Estonia is introducing stricter policies to regulate the proliferation of crypto activities from and within its region. In recent days, the Estonian government has revoked the operating licenses of 398 virtual asset service providers. The move comes almost a year after the northern European country changed its anti-money laundering laws to ensure cryptocurrencies and similar digital assets are not misused to transfer illicit money right under the government’s nose.
The Financial Intelligence Unit (FIU) of Estonia analyzed and decided which crypto companies are not allowed to offer their services there. After this cut, around 100 crypto firms have currently managed to keep their work permits in Estonia, according to Bitcoin.com called in a report.
The names of the companies that have lost their licenses in Estonia remain secret for the time being.
The FIU informed the companies about the status of their compliance with the legal requirements that Estonia has set for the companies in this sector. Regulators allowed companies that had filed correct documents, operated in accordance with the law, and had policies in place to mitigate any risk to retain their licenses.
“In the applications we found a lot of suspicious facts on various topics. This questions the credibility of the companies that wanted to do business here – their actual desire to offer services in Estonia or vice versa shows the desire of certain individuals to use the Estonian economic and financial system for illegal activities,” Matis Mäeker said Director of the Estonian FIU in one blog entry.
In 2017, Estonia started issuing crypto licenses in a loosely regulated ecosystem. This led to several crypto companies flocking to the country to set up their businesses in crypto-friendly Estonia.
However, between 2017 and 2022, the Estonian government found that some notorious companies were taking advantage of the largely unbound set of rules and selfishly minting money without contributing to the country’s economy.
This was the trigger that led the Estonian government to change its laws in 2022 to monitor the companies dealing with virtual digital assets.
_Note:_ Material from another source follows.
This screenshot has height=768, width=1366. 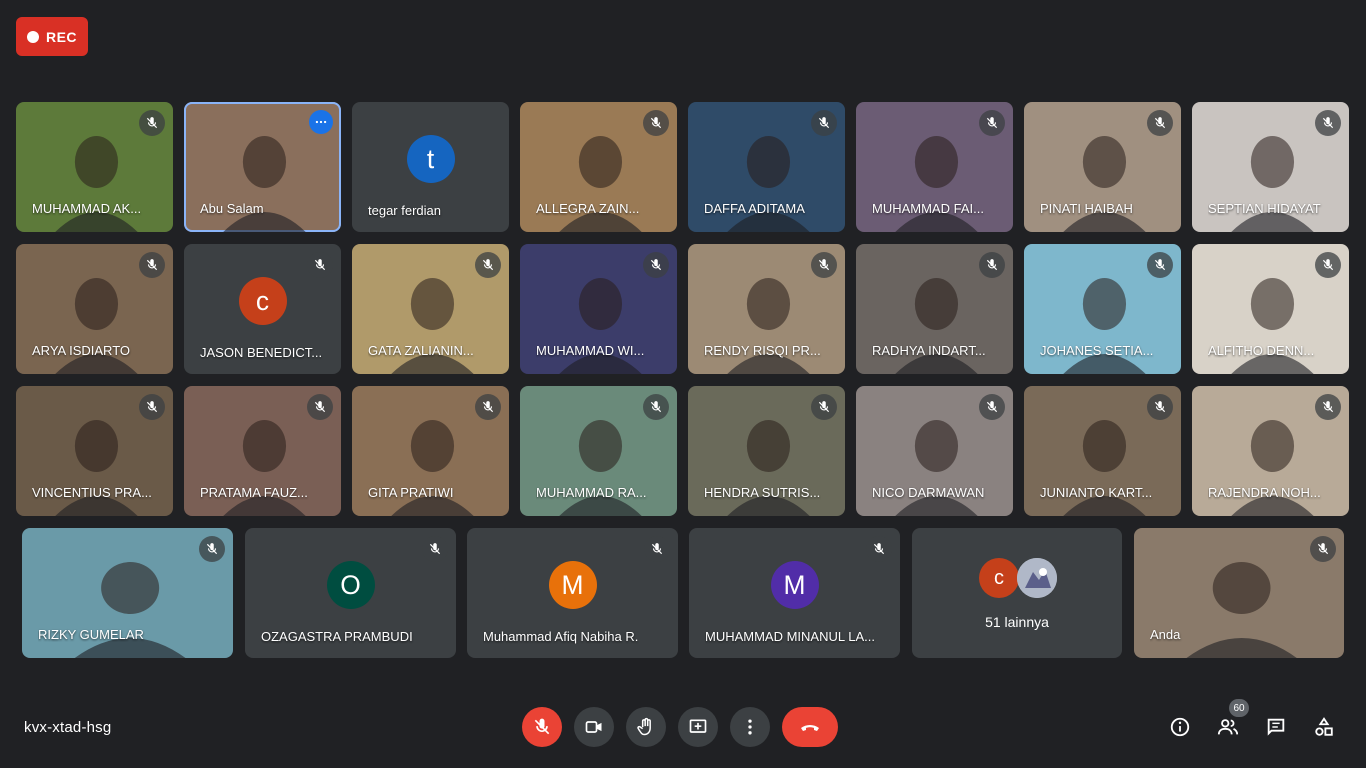 What do you see at coordinates (62, 36) in the screenshot?
I see `recording-label: REC` at bounding box center [62, 36].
After the change in anti-money laundering laws in Estonia, over 200 crypto companies voluntarily revoked their business licenses in Estonia.
“We will continue to review license change requests, but soon we can return to normalcy in oversight, where we will largely move from paper assessment to day-to-day on-site oversight,” Mäeker said.
Research platform Triple-a estimates that currently over 32,000 Estonian citizens own cryptocurrencies.